L'été s'achève. De loin en loin, l'on se souvient de la torpeur d'un après midi d'août, d'heures immobiles dans le soleil brûlant, de parasols multicolores, tapissant les plages désormais livrées au seul vol de quelques oiseaux de mer et d'encore rares pêcheurs à pied.


Alors, l'on reprend la route, reposé et gorgé de lumière, vers la sobriété des gris d'automne et la froidure des nuits qui allongent. Pourquoi le long périple qui va mener, nuit après jour, à travers les mois sombres jusqu'au prochain équinoxe m'évoque-t-il donc ce poème d'Apollinaire ?
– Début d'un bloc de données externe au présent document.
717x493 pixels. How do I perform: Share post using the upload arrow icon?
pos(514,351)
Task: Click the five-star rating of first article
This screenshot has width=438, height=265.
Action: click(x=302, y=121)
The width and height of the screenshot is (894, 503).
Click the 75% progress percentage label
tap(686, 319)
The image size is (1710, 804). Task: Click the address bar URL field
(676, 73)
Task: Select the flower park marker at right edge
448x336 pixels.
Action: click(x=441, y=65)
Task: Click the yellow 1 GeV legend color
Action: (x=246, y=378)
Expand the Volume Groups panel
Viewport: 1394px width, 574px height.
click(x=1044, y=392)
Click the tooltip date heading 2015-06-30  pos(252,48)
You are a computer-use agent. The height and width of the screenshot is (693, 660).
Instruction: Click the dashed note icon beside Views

Peut-être, en ces temps troublés, ai-je le sentiment diffus que nous sommes tous un peu des saltimbanques du temps qui passe ? Peut-être, à l'approche de l'automne, propice aux lentes méditations, la nostalgie des Bohémiens, que nous n'aurions jamais dû cesser d'être, s'éveille-t-elle tranquillement ?

 

 

 

Saltimbanques


Dans la plaine les baladins

S'éloignent au long des jardins

Devant l'huis des auberges grises

Par les villages sans églises

 

Et les enfants s'en vont devant

Les autres suivent en rêvant

Chaque arbre fruitier se résigne

Quand de très loin ils lui font signe.

 

Ils ont des poids ronds ou carrés

Des tambours des cerceaux dorés

L'ours et le singe animaux sages

Quêtent des sous sur leur passage

 

Guillaume Appolinaire ("Alcools", 1913)


 

 

Tortueux parcours, il est vrai, que celui de Giuglielmo Alberto Wladimiro Alessandro Apollinare de Kostrowitzky, que ses amis de jeunesse aimaient à interpeler du doux diminutif aux accents de l'Oural de "Kostro". Cependant, c'est à Rome qu'était né,  le 25 août 1880, Guillaume Apollinaire (pseudonyme adopté définitivement en 1899 après celui de Guillaume... Macabre !), naturalisé français en mars 1916.

 

Et c'est en fait de Pologne qu'était originaire sa mère Angelica, qui lui préférait, elle, le prénom de Wilhelm. Errance de l'identité, alliée aux périgrinations chaotiques d'un Bohémien malgré lui  ? (Rome, Bologne, Monaco,  Cannes, Nice,  Aix les Bains, Lyon, Paris,  Spa, Stavelot, Paris,  la Rhénanie, Cologne, Hanovre, Dresde, Munich, Le Vésinet, Montmartre, Auteuil)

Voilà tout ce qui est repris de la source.